Tariffs on agricultural equipment could therefore be another attempt to support homegrown business.
All of the tariff measures were “fairly modest, at least relative to US moves,” according to Julian Evans-Pritchard, head of China economics at consulting firm Capital Economics.
He estimates that the targeted items from China account for roughly 12% of China’s overall imports from the US, or $20 billion (£16 billion) in yearly imports.
“This is a far cry from the more than $450bn worth of Chinese goods being targeted by the US.”
However, he stated that China had “clearly been calibrated to try to send a message to the US [and domestic audiences] without inflicting too much damage” .
Google probe
An anti-monopoly probe into the US tech giant Google is one of the non-tariff measures that the Chinese authorities have also announced.
The investigation’s scope is unknown, but to put things in perspective, Google’s search services have been restricted in China since 2010.

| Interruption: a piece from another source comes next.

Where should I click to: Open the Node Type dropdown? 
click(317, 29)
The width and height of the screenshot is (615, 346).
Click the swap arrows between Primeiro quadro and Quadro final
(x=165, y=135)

By collaborating with local developers to provide apps and games to the Chinese market, the company maintains a small commercial presence in the nation.
However, China only accounts for around 1% of Google’s worldwide sales, so it wouldn’t be much worse off if it severed all relations with the nation.
Calvin Klein added to ‘unreliable entities’ list
The American company PVH, which owns designer labels Tommy Hilfiger and Calvin Klein, has been placed on China’s list of “unreliable entities” and accused of taking “discriminatory measures against Chinese enterprises.”
Beijing compiled the list, which includes other US companies, in 2020 as trade tensions escalated.
Being on the list will make it more difficult for Calvin Klein and Tommy Hilfiger to conduct business in China. They risk fines and the revocation of their foreign workers’ work permits, among other penalties. According to Andreas Schotter, a professor of international business at Western University in Ontario, Canada, regulators would also visit the companies’ plants to look at their operations.
The US has its own “entity list” that prevents some organizations from purchasing goods from US businesses without Washington’s consent.
“Just as President Trump is attacking Chinese companies, China is retaliating. Prof. Schotter went on to say, “All of this is a part of the US-driven decoupling of the US and China.”
Export controls on rare metals
China has implemented export restrictions on 25 rare metals in addition to imposing levies on businesses wishing to buy items from elsewhere.
Some of the metals are essential parts of numerous military and electrical devices.
Nearly 90% of the world’s refined output comes from China, which has perfected the art of refining such metals.
Tungsten, a vital component for the aerospace sector and a hard-to-source commodity, is on the restricted list. Although exports are restricted, Mr. Evans-Pritchard of Capital Economics noted that no limitations were taken to target the essential metals that China imports from the US for use in high-end chips, semiconductor gear, pharmaceuticals, and aerospace equipment.
Previous rounds of restrictions have shown that exports will decline precipitously as businesses rush to obtain licenses, a process that takes weeks.
The United States seems to have a strategy regarding the effects of the restrictions. Trump stated on Monday that in return for $300 billion in assistance in Ukraine’s conflict with Russia, Ukraine should ensure the supply of additional rare earth metals.